Your objective: The required output is the exact run of lines below that opens at the line with "プラントメンテナンス事業 (408, 2082)" and closes at the line with "倍力レンチ (730, 2167)".
==== Given records ====
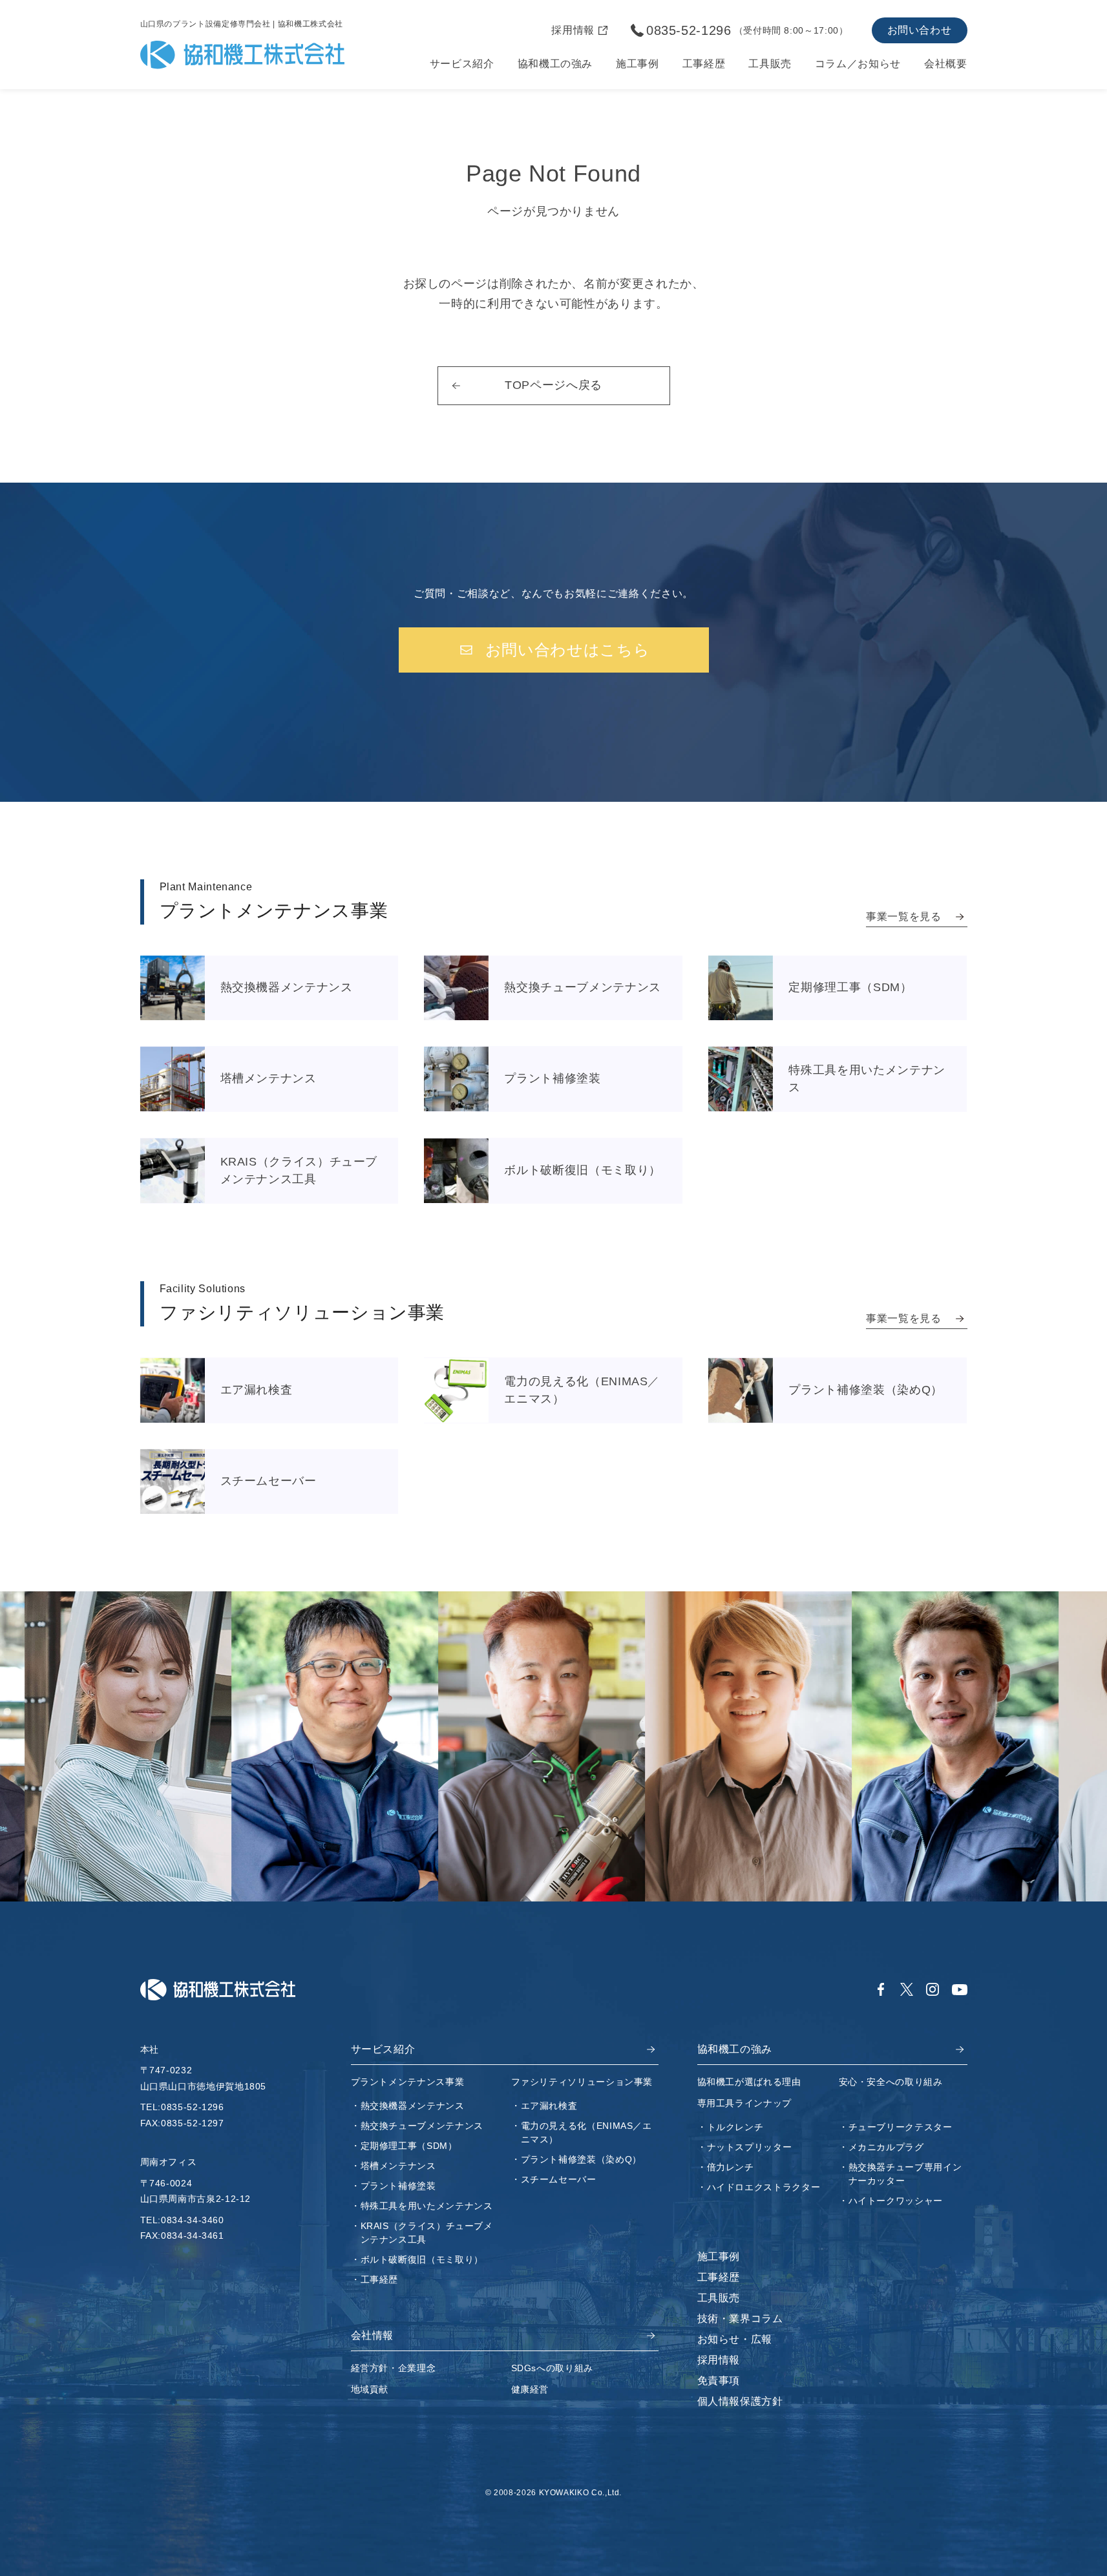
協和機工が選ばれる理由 (749, 2082)
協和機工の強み (555, 63)
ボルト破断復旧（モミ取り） (422, 2259)
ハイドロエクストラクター (764, 2187)
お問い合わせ (919, 30)
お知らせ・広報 (734, 2339)
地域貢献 (370, 2389)
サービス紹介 (462, 63)
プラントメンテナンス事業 (408, 2082)
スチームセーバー (558, 2179)
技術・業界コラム (740, 2318)
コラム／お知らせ (858, 63)
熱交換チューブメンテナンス (422, 2125)
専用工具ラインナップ (744, 2103)
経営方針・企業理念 (393, 2368)
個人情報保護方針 (740, 2401)
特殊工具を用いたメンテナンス (427, 2206)
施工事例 (637, 63)
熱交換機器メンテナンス (413, 2105)
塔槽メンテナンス (398, 2166)
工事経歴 (704, 63)
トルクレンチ (735, 2127)
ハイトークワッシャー (896, 2200)
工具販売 (770, 63)
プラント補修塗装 (398, 2186)
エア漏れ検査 (549, 2105)
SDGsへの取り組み (552, 2368)
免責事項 (719, 2380)
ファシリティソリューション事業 (582, 2082)
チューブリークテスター (901, 2127)
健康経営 (530, 2389)
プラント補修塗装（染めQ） (581, 2159)
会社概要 (945, 63)
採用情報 (719, 2359)
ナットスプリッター (749, 2147)
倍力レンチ (730, 2167)
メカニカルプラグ (886, 2147)
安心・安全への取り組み (891, 2082)
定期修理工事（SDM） (409, 2146)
====
Solution below:
プラントメンテナンス事業 (408, 2082)
スチームセーバー (558, 2179)
技術・業界コラム (740, 2318)
コラム／お知らせ (858, 63)
熱交換チューブメンテナンス (422, 2125)
専用工具ラインナップ (744, 2103)
経営方針・企業理念 (393, 2368)
個人情報保護方針 (740, 2401)
特殊工具を用いたメンテナンス (427, 2206)
施工事例 (637, 63)
熱交換機器メンテナンス (413, 2105)
塔槽メンテナンス (398, 2166)
工事経歴 (704, 63)
トルクレンチ (735, 2127)
ハイトークワッシャー (896, 2200)
工具販売 (770, 63)
プラント補修塗装 (398, 2186)
エア漏れ検査 (549, 2105)
SDGsへの取り組み (552, 2368)
免責事項 (719, 2380)
ファシリティソリューション事業 (582, 2082)
チューブリークテスター (901, 2127)
健康経営 (530, 2389)
プラント補修塗装（染めQ） (581, 2159)
会社概要 (945, 63)
採用情報 (719, 2359)
ナットスプリッター (749, 2147)
倍力レンチ (730, 2167)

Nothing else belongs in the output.